It’s night 47 in quarantine, and it’s time for my before-bed routine. Some lemongrass tea, a hit of my favorite hybrid vape, an overwrought skincare regimen and finally some toggling between Instagram, TikTok and Pornhub until the sandman carries me away. But this particular night I’m hoping for a different type of erotic stimulation—one that’s a bit meditative rather than the usual vigorous and frenetic. I open the Dipsea app, something that’s been bouncing around on my self-pleasure to-do list for months and that I finally have time to pursue.

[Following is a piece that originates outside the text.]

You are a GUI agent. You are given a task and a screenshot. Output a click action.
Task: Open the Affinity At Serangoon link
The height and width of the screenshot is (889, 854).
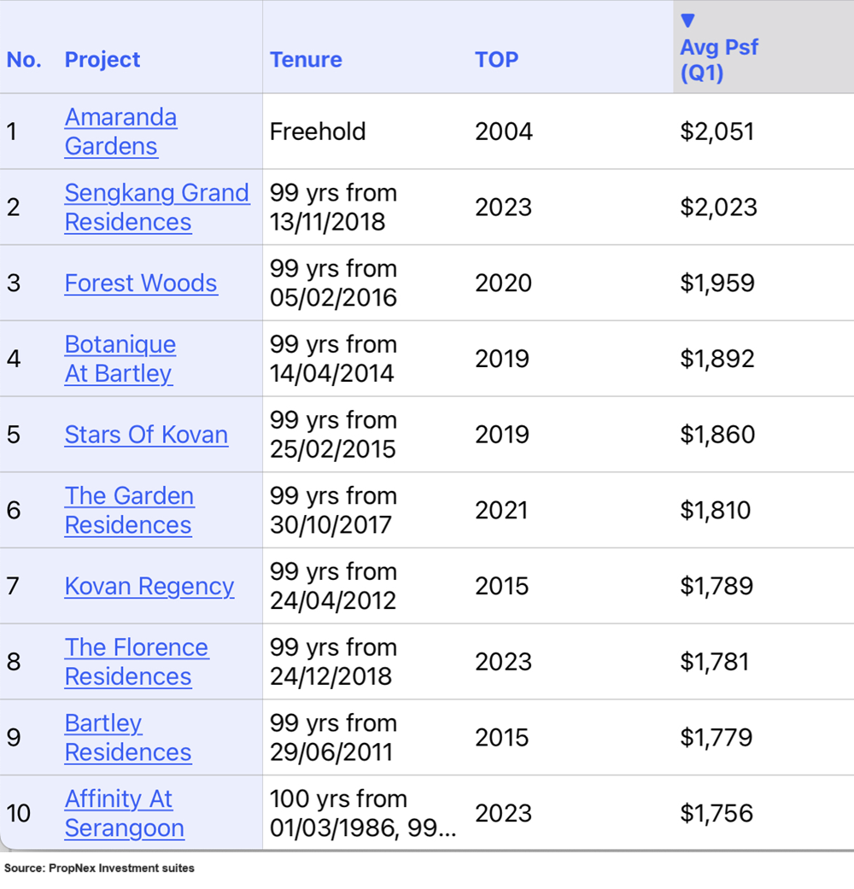[124, 813]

I pop on my headphones and find an entire library of audio erotica, heavily curated according to sexual scenarios, identities and “heat levels.” To be clear, I rarely engage aurally with adult content. For years I watched porn on mute after a horrifying college incident when I realized too late that my earbuds weren’t plugged in. I had trained my brain to get off on visuals alone, so I wasn’t expecting a lot from an audio erotica app.
The first story I randomly click on is a 15-minute narrative about a tattoo-shop visit turned hookup. I push “play” on the next scene, a yoga session that’s hot in more ways than one, and move on to a wet and wild adventure in the rainy Irish countryside. I feel transported each time, and before I know it I’ve spent an hour swiping through scenes, spellbound.
Wanting to know more about the minds behind this sexual innovation, I decide to call Dipsea co-founder Gina Gutierrez at home in San Francisco, where she’s currently quarantined with her partner. I find out Dipsea began—like many great ideas—around two in the morning with close friends and a bottle or two of wine.
“To me, sex is so psychological,” says Gutierrez. “The big miss was that people weren’t talking about sex in any way related to the mind. It’s always very physical. What are you thinking about when you’re having sex? What are you thinking about when you’re touching yourself?”
Gutierrez began asking her female friends what kind of sexy content they commonly found when they went searching for it. The answers were grim.
“A friend was like, ‘I’ve searched the internet top and bottom, and it’s scary out there. You find a lot of stuff that makes you feel unsafe or uncomfortable, and it makes you not want to keep looking.’ Those were the kinds of answers we were getting. The problem was so pervasive, and Faye [Keegan, Dipsea’s other cofounder] and I just kind of got obsessed with the idea.”